要旨は上と同じ。
ユーラシア大陸は、食糧生産と定住社会を確立した時間的優位性によって人口増加で大きく先行し、病原菌、文字、技術革新(船や武器)、政治機構、などで決定的な大陸間格差を生み出した。
では、なぜ中国ではなくヨーロッパが新大陸を発見し植民地化していったのか。
この理由としては、政治的に統一されていた中国において、宮廷内権力闘争が発生し大航海が禁止されたこと、さらには水力紡績機の開発を禁じるなどあらゆる機械や技術から手を引いてしまったこと。一人の支配者の決定が全国の技術革新の流れを止めてしまった。
一方、政治的統一がされていないヨーロッパでは、イタリア人のコロンブスが船団派遣のスポンサー探しのため各国を回り、スペイン国王の理解を得た。さらに、スペインの植民地戦略が成功するとヨーロッパ諸国が大砲やその他新しい技術を競い合って取り入れた。
以下、備忘
文字が誕生するには数千年にわたる食糧生産の歴史が必要。集団感染症の病原菌が登場するのに食糧生産の社会が必要であったように。

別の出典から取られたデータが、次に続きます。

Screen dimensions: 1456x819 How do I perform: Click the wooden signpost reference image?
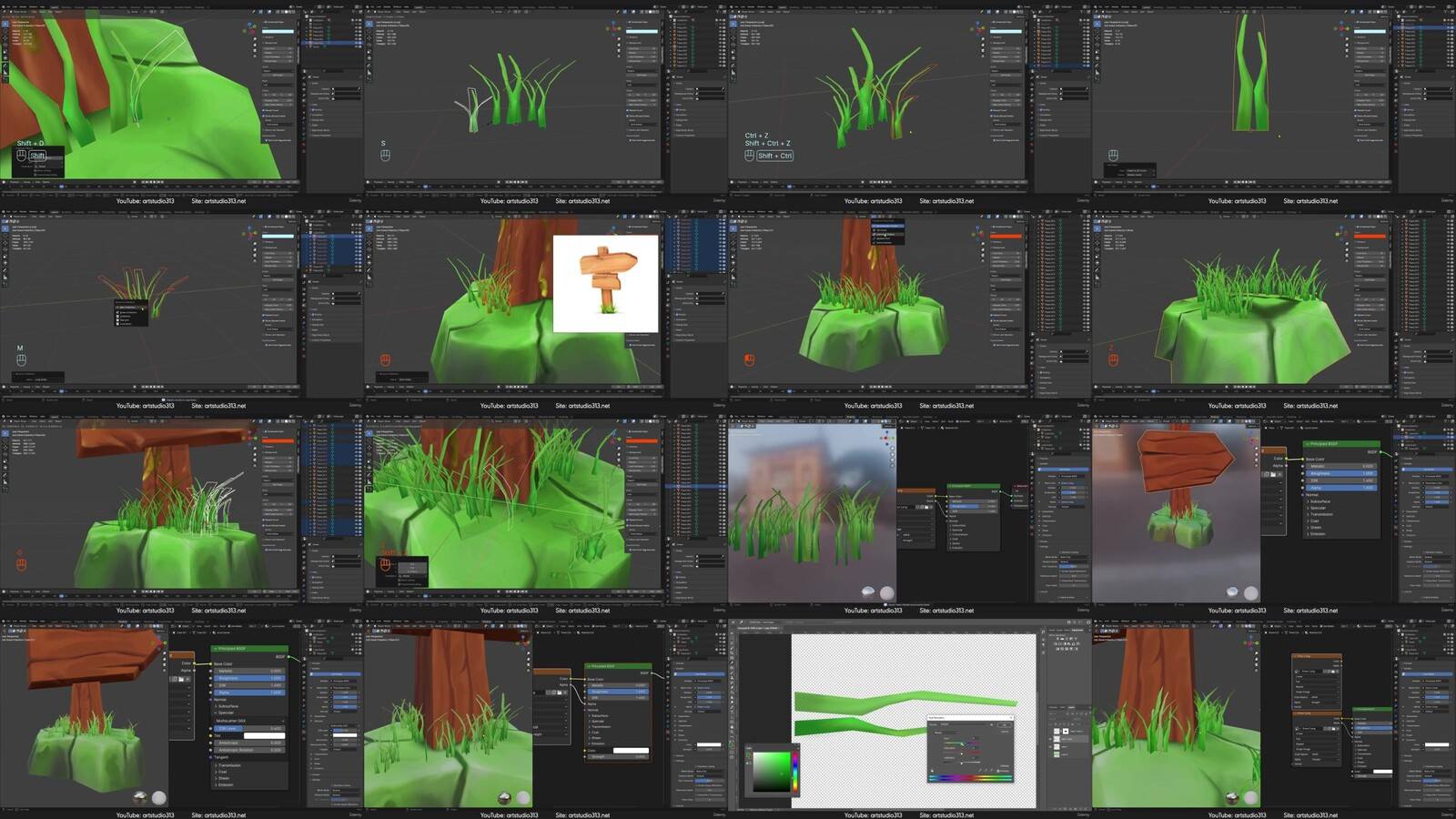click(x=605, y=283)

科学技術の成否は社会の平均寿命にも左右される。発明家が長生きできるようになれば、時間がかかる研究開発が成就する確率が高まるため。現代においても、医学によって平均寿命が延びたことが、近年の技術革新の加速化に貢献しているのかもしれない。
ユーラシア大陸の人口は、アメリカ、アフリカ、オーストラリアの各大陸より圧倒的に多く、その分発明家の数も多く、競合する社会の数も多い。このことが、銃器や火器の製造技術、鉄鋼製造技術がユーラシア大陸で誕生した理由。
宗教が社会全体で共有されることによって、赤の他人同士が互いに殺しあうことなく一緒に暮らすための下地ができた。さらには、愛国心のために戦うという考え方につながった。敵を打ち負かし征服するためには自分たちの一部は死んでもかまわないと思うようになった。
食糧生産の副産物である病原菌について、腺ペスト、天然痘は東方から来たもようで(ローマ時代や中世以降のヨーロッパの記録による)、中国または東アジアが発祥地とも考えられる。インフルエンザは、豚の持つ病原菌が人間に感染した病気で、豚が非常に早い時期に家畜化され飼育されていた中国が発祥地である可能性がかなり高い。